7. “Qualified development” means a qualified low-income housing project under section 42 (g) of the Internal Revenue Code that is financed with tax-exempt bonds, pursuant to section 42 (i) (2) of the Internal Revenue Code, and located in this state.
(b) Filing claims. Subject to the limitations provided in this subsection and in s. 234.45, for taxable years beginning after December 31, 2017, a claimant may claim as a credit against the taxes imposed under s. 71.23, up to the amount of the tax, the amount allocated to the claimant by the authority under s. 234.45 for each taxable year within the credit period.
(c) Limitations. 1. No person may claim the credit under par. (b) unless the claimant includes with the claimant's return a copy of the allocation certificate issued to the qualified development.

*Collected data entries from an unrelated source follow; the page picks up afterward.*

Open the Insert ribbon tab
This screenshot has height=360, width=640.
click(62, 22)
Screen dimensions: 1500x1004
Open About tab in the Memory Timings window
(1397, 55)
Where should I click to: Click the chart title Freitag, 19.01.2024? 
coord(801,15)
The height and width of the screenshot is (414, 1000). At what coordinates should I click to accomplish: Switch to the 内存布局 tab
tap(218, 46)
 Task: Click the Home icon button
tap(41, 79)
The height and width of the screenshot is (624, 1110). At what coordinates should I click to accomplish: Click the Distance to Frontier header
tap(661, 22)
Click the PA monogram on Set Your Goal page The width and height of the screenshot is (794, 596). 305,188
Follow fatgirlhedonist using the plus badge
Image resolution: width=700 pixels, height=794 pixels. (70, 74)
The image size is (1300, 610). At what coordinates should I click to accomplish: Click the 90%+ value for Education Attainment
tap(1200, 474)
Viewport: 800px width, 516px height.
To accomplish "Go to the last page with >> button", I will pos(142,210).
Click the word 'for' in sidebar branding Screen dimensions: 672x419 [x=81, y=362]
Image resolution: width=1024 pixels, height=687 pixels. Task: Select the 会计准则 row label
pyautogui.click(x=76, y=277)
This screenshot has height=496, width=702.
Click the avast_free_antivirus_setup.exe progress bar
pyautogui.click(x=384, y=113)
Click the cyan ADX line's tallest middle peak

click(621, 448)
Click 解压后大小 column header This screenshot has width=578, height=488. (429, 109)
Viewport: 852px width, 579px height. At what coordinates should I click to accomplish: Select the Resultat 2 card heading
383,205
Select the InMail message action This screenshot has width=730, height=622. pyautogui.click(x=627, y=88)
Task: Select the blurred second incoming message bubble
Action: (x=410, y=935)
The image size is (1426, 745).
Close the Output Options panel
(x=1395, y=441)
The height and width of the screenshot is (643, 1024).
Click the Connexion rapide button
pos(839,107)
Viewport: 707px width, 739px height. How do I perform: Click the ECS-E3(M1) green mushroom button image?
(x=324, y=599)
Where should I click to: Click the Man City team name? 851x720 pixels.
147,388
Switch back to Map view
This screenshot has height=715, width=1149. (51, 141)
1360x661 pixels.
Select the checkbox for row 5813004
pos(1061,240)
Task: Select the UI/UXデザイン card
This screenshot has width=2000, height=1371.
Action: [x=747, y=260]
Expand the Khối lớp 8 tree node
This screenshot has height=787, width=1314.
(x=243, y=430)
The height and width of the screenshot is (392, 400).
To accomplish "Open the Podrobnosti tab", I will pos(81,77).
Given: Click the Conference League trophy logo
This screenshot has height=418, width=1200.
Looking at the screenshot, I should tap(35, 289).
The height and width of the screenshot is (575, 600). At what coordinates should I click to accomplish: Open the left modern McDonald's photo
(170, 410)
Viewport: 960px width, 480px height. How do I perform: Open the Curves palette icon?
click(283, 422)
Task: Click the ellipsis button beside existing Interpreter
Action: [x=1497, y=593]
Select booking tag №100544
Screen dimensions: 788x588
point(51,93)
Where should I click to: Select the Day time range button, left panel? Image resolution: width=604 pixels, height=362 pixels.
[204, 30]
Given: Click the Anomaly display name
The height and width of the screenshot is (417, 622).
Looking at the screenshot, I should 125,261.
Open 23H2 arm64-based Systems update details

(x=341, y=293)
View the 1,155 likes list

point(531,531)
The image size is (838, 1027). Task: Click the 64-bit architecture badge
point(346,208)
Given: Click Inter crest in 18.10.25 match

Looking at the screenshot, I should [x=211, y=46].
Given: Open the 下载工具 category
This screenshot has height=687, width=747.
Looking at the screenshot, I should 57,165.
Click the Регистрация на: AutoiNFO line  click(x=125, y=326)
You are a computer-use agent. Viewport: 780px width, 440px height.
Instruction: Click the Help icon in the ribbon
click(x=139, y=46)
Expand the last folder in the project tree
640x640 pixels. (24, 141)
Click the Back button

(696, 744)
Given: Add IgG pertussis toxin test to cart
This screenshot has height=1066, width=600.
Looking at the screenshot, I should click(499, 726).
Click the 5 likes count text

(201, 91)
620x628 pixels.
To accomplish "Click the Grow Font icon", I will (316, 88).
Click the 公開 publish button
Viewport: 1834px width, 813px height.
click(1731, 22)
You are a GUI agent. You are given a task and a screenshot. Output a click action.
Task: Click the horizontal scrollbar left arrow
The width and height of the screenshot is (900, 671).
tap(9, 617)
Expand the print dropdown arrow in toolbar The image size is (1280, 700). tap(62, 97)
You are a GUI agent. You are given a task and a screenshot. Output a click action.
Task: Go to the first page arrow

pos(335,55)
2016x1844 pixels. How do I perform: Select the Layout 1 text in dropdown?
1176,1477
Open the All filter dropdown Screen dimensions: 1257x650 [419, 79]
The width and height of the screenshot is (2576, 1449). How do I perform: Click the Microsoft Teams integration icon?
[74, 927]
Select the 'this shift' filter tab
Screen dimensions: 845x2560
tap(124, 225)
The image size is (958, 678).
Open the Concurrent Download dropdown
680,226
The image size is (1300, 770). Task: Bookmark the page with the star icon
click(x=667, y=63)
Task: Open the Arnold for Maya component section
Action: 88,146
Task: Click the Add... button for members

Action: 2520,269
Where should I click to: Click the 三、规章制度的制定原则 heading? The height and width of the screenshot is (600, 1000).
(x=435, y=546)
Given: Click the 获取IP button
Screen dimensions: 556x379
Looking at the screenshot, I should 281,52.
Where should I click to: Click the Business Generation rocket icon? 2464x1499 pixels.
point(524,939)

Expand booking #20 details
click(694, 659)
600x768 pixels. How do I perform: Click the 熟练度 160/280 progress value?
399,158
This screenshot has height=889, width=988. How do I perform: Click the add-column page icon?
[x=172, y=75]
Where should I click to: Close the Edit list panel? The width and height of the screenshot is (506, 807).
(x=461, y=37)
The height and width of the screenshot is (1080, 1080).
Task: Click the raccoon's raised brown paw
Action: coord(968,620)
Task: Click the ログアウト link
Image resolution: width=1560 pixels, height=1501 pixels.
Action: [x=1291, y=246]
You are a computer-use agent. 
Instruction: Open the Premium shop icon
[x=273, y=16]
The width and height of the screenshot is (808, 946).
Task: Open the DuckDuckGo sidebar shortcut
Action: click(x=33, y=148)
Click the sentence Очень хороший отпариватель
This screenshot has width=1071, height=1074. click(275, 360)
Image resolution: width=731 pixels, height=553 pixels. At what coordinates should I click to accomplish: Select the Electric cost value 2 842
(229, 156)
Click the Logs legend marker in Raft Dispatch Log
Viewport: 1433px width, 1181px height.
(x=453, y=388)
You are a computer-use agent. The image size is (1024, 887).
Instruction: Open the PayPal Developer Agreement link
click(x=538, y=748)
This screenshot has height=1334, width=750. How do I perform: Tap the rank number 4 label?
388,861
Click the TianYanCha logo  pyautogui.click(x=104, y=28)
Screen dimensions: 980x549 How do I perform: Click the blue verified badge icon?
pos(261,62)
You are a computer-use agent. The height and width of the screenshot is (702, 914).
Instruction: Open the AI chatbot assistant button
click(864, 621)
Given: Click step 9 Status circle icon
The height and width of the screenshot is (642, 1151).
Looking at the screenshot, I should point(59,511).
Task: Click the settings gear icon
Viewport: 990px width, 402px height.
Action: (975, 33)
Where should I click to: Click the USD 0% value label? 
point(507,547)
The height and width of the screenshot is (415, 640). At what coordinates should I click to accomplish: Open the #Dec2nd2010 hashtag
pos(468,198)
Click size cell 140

2. A partnership, limited liability company, or tax-option corporation may not claim the credit under this subsection. The partners of a partnership, members of a limited liability company, or shareholders in a tax-option corporation may claim the credit under this subsection based on eligible costs incurred by the partnership, limited liability company, or tax-option corporation. The partnership, limited liability company, or tax-option corporation shall calculate the amount of the credit that may be claimed by each partner, member, or shareholder and shall provide that information to the partner, member, or shareholder. For shareholders of a tax-option corporation, the credit may be allocated in proportion to the ownership interest of each shareholder. Credits computed by a partnership or limited liability company may be claimed in proportion to the ownership interests of the partners or members or allocated to partners or members as provided in a written agreement among the partners or members that is entered into no later than the last day of the taxable year of the partnership or limited liability company, for which the credit is claimed. Any partner or member who claims the credit as allocated by a written agreement shall provide a copy of the agreement with the tax return on which the credit is claimed. A person claiming the credit as provided under this subdivision is solely responsible for any tax liability arising from a dispute with the department of revenue related to claiming the credit.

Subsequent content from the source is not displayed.